A vote on the resolution has been postponed following a decision by members of European Parliament (MEPs) at its plenary session in Brussels on January 29 to the March session because it was found necessary to wait for the legal process on CAA in India to conclude. The reason given was, the Supreme Court was looking into the matter, hence it would be better to vote on the resolution “when there is full clarity on the situation.”
Specifically underlining that the situation in Kashmir and CAA should be looked at against the backdrop of “trade negotiations… underway between the EU and India”, expresses what it calls “deep concern at the fact that India has created the legal grounds to strip millions of Muslims of the fundamental right of equal access to citizenship”, adding, EU is “concerned that the CAA could be used, along with the National Register of Citizens, to render many Muslim citizens stateless.”

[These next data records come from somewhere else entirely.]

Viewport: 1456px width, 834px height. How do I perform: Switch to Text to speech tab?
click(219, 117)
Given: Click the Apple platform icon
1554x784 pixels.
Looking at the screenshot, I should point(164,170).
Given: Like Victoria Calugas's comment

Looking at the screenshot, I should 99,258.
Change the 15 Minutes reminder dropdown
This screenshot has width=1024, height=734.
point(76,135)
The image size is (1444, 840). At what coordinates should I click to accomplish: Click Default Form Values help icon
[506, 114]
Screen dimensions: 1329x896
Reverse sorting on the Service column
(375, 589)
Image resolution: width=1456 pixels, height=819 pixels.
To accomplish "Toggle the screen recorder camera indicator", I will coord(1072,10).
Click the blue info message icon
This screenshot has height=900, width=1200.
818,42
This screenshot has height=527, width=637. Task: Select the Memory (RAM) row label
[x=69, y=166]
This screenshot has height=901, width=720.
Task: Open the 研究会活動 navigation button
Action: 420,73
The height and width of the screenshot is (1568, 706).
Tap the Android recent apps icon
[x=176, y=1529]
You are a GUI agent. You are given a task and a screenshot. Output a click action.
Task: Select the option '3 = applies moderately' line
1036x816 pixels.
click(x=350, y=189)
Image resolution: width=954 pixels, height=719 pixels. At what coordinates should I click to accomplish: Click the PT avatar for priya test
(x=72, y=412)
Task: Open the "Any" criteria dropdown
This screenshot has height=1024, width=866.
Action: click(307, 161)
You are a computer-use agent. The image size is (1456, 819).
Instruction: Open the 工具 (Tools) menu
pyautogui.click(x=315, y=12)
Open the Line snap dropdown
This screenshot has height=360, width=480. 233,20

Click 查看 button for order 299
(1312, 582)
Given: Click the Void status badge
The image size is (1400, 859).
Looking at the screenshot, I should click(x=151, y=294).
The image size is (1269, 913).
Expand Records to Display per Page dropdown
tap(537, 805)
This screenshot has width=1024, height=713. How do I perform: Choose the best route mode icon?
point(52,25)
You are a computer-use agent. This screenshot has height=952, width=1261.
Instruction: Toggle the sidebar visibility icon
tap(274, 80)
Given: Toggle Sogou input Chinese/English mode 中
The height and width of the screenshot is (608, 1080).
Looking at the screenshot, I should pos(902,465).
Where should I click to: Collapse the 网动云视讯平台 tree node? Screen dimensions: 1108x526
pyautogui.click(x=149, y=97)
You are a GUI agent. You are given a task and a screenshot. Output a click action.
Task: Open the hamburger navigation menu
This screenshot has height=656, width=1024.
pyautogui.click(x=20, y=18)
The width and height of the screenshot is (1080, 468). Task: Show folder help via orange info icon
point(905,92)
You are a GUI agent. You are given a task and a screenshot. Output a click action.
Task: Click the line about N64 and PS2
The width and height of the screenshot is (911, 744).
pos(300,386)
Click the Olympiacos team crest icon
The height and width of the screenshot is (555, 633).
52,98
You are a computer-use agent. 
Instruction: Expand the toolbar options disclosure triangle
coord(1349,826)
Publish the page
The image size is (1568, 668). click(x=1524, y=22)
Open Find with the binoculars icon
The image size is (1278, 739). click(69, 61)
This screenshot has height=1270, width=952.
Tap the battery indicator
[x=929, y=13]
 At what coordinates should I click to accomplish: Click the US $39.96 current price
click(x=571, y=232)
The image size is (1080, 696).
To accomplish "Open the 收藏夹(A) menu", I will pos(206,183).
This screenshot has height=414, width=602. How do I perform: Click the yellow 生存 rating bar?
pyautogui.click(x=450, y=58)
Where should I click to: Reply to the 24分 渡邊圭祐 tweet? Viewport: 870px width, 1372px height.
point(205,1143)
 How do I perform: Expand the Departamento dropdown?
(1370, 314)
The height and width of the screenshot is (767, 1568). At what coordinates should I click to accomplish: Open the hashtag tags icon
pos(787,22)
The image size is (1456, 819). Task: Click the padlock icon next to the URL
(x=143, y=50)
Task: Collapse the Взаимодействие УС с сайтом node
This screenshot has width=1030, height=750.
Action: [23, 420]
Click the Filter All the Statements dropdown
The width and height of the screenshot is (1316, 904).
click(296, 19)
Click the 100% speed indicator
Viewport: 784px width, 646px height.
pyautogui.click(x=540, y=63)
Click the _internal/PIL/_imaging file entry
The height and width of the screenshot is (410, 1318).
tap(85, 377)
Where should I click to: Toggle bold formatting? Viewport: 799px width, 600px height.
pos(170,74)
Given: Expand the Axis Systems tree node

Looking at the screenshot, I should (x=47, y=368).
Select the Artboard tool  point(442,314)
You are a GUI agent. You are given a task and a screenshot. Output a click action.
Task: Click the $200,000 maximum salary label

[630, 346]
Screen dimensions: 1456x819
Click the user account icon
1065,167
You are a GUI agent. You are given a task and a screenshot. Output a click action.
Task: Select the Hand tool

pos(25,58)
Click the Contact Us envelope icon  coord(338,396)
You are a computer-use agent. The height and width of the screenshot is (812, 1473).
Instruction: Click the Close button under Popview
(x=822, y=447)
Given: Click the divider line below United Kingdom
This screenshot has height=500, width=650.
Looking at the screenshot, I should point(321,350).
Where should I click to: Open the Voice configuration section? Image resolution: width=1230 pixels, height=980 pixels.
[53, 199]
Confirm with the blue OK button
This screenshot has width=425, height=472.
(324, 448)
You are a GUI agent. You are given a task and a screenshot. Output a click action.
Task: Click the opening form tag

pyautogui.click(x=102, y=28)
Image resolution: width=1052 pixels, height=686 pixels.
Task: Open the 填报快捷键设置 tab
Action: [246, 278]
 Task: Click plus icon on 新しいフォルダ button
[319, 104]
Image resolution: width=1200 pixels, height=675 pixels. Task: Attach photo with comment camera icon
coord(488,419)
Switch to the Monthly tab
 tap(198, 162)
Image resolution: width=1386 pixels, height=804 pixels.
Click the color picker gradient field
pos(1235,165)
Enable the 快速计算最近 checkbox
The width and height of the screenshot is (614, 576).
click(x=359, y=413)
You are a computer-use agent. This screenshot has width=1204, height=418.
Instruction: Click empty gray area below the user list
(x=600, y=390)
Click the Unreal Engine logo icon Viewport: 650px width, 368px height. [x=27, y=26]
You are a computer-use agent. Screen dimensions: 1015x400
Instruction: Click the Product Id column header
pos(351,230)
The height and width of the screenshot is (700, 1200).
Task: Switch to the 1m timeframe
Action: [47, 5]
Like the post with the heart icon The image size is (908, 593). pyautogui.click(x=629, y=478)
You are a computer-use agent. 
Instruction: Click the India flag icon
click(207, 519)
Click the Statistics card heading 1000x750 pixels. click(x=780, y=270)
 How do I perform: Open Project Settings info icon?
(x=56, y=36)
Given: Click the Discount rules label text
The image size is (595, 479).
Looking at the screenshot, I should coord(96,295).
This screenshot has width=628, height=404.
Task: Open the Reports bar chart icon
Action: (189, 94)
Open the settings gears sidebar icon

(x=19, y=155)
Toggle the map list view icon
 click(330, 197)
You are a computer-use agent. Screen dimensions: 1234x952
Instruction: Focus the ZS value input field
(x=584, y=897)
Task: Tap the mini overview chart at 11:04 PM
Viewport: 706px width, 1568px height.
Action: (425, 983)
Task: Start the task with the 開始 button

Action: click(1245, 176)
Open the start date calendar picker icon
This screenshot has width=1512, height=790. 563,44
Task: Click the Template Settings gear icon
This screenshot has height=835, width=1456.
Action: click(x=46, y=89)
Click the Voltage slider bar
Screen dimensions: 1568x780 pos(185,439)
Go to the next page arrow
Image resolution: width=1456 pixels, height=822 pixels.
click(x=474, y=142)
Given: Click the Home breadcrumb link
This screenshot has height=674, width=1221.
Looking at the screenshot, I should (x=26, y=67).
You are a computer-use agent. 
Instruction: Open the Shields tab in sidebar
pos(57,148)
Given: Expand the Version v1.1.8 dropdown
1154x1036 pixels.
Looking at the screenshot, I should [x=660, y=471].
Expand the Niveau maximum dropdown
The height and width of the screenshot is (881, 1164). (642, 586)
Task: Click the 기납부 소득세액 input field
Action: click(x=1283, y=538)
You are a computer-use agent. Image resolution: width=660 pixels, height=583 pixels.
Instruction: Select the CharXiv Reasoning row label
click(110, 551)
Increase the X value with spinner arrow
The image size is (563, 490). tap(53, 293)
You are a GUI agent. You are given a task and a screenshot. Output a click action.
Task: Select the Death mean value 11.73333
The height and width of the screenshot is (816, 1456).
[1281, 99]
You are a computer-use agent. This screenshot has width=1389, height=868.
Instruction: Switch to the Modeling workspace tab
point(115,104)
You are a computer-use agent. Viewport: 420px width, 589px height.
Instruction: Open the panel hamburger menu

The resolution says, the Government of India is obliged, under the 1992 UN Declaration on the Rights of Persons Belonging to National or Ethnic, Religious and Linguistic Minorities, “to protect the existence and identity of religious minorities within their territories and to adopt appropriate measures to ensure that this is achieved”, adding, “people belonging to minority groups, including religious minorities” should be allowed to “exercise their human rights without discrimination and in full equality before the law.”
“Strongly” condemning India’s “violation of these internationally recognised principles”, the resolution calls on the “Government and Parliament of India to demonstrate their expressed commitment to fully guaranteeing the protection of refugees and migrants, irrespective of their religion”, urging “the Indian authorities to engage constructively with the protestors and consider their demands to repeal the discriminatory CAA.”
The resolution declares “solidarity with the national strike held on January 7”, noting that “over 250 million workers have taken to the streets to protest for social security for all, against the privatisation of public companies, and against the CAA”, even as condemning “the excessive force in the crackdown on protests.”
EU draft seeks prompt and impartial investigation into allegations of torture and ill-treatment of peaceful protestors
Insisting that “citizens have the right to protest”, it calls upon “the Government of India to establish a credible, independent investigation into allegations of excessive use of force and violence by law enforcement officials against demonstrators.”
It further calls upon the “Indian authorities to stop the criminalisation of protests, to lift the disproportionate restrictions on the rights to freedom of expression and peaceful assembly, to end the indiscriminate shutdowns and to ensure the protection of all human rights”, adding, it “condemns the torture and detention of minors and peaceful protestors and the imprisonment of those critical of the authorities.”
At the same time, the resolution calls upon the EU and Member States “to condemn all violence in the context of the ongoing protests against the CAA, including the alleged killing of protestors by law enforcement officials, and all incidents of excess use of force by the police, some of which have been verified by Amnesty International India.”
Asking the Indian authorities to “launch a prompt and impartial investigation into the allegations of torture and ill-treatment of peaceful protestors”, the resolution wants “the EU and its Member States to use all bilateral and multilateral meetings to urge the Indian authorities to open up to a constructive human rights dialogue and to end the crackdown on individuals and organisations working on human rights”.